▶ [Selected passage]
________________

UNITED STATES DISTRICT COURT FOR THE WESTERN DISTRICT OF NORTH CAROLINA ASHEVILLE DIVISION
Sep 21, 2020
622 B.R. 653 (W.D.N.C. 2020)

Opinion

CIVIL CASE NO. 1:19-cv-00360-MR

09-21-2020

IN RE: SMOKY MOUNTAIN COUNTRY CLUB PROPERTY OWNERS' ASSOCIATION, INC. Ronnie C. Hedgepeth, Jr., Shira Hedgepeth, Robert L. Young, and Mary H. Young, Appellants, v. Smoky Mountain Country Club Property Owners' Association, Inc., and SMCC Clubhouse, LLC, Appellees.

Shira Loree Hedgepeth, Law Office of Shira Hedgepeth PLLC, Cullowhee, NC, for Appellants. John R. Miller, Jr., Matthew L. Tomsic, Rachel M. Buck, Ross Robert Fulton, Rayburn, Cooper & Durham, P.A., Charlotte, NC, for Appellees Smoky Mountain Country Club Property Owners' Association, Inc. Edward C. Hay, Jr., Pitts, Hay & Hugenschmidt, P.A., Asheville, NC, Marshall Edmond Cornblum, Pro Hac Vice, Law Office of Marshall Cornblum, Hayward, CA, Ross Robert Fulton, Rayburn, Cooper & Durham, P.A., Charlotte, NC, for Appellee SMCC Clubhouse. LLC.

________________

[Rows showing where targets appear]
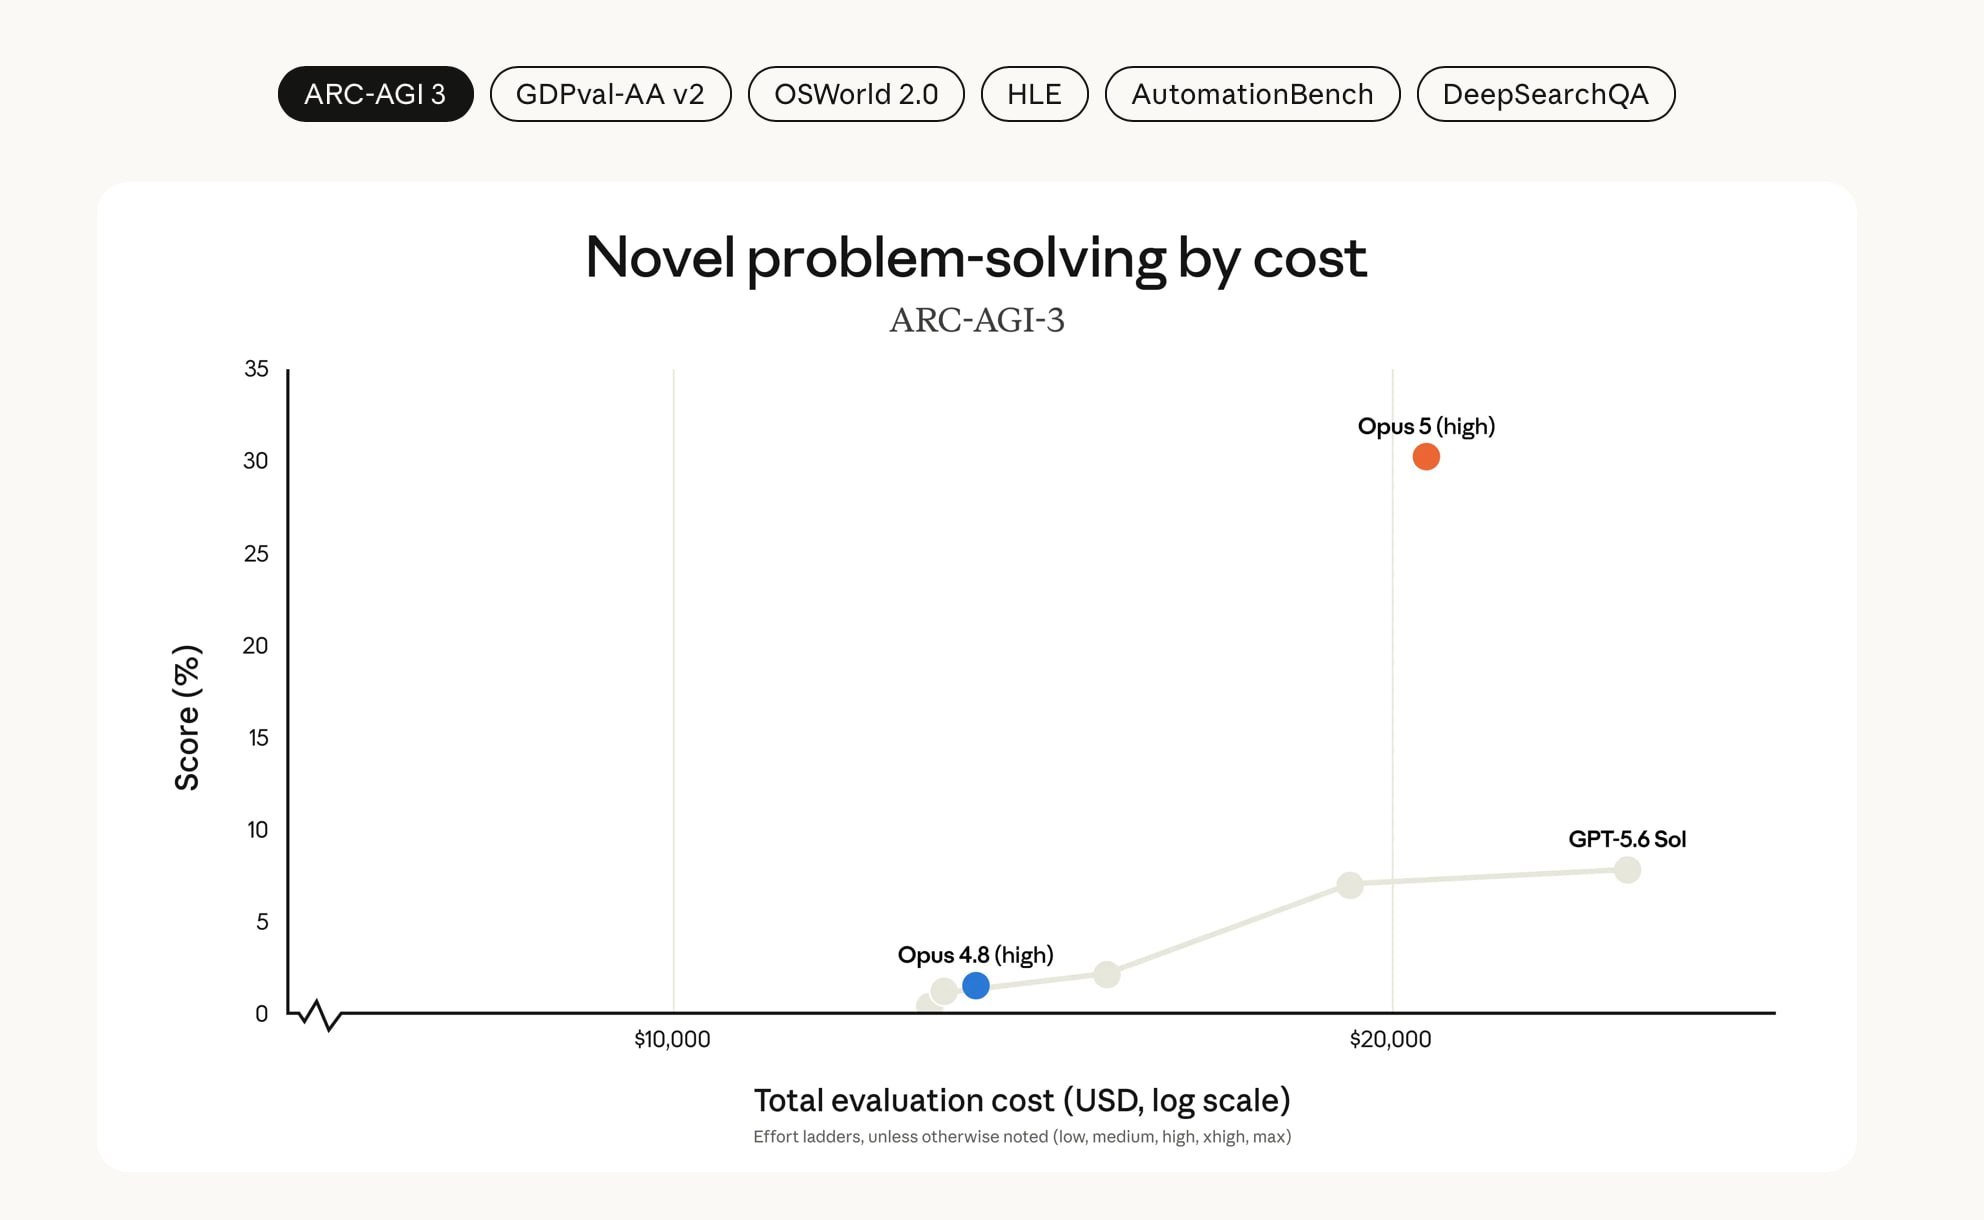1984x1220 pixels.
Task: Click the gray point right of Opus 4.8
Action: coord(1107,975)
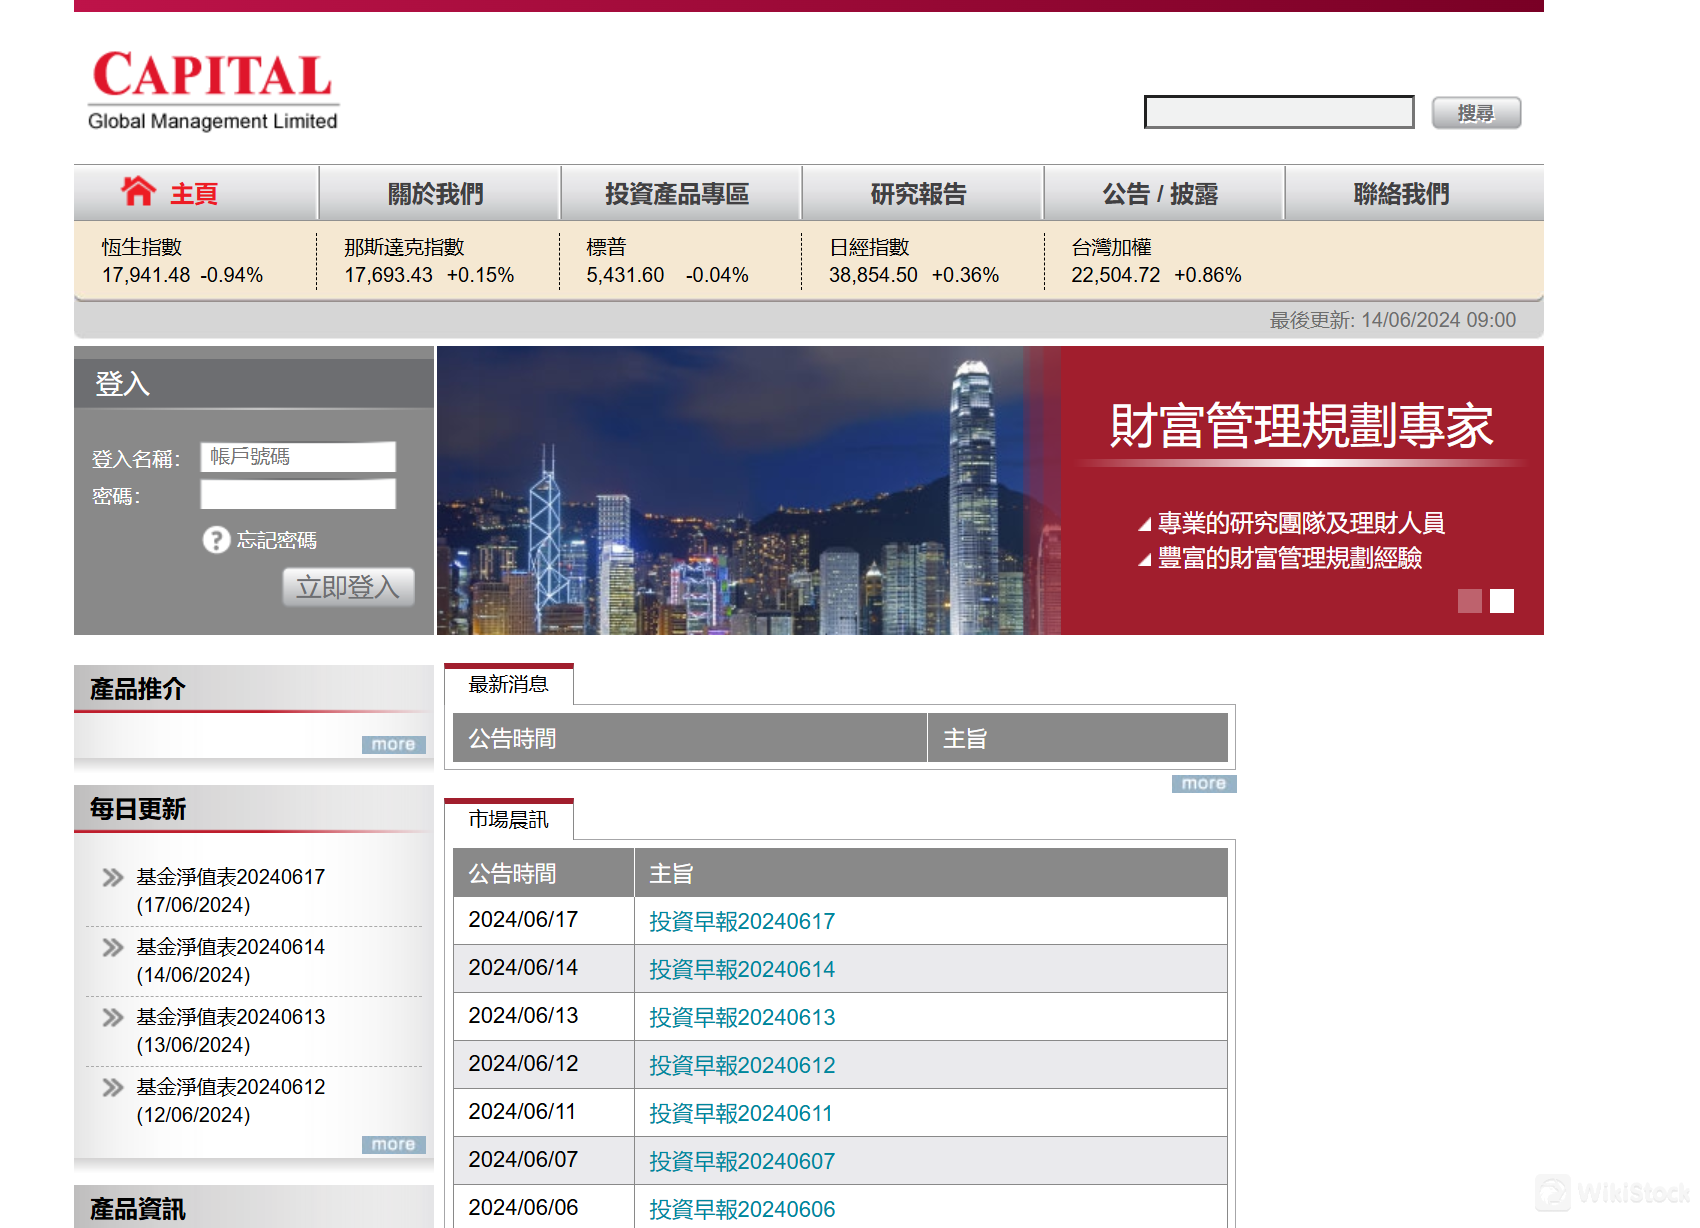The width and height of the screenshot is (1700, 1228).
Task: Select the second banner carousel indicator square
Action: [x=1500, y=602]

________________

▶ [Task requirements] Duplicate the part of the court case header above between "IN RE: SMOKY" and "Clubhouse, LLC, Appellees.", inclusive.

▶ [The solution]
IN RE: SMOKY MOUNTAIN COUNTRY CLUB PROPERTY OWNERS' ASSOCIATION, INC. Ronnie C. Hedgepeth, Jr., Shira Hedgepeth, Robert L. Young, and Mary H. Young, Appellants, v. Smoky Mountain Country Club Property Owners' Association, Inc., and SMCC Clubhouse, LLC, Appellees.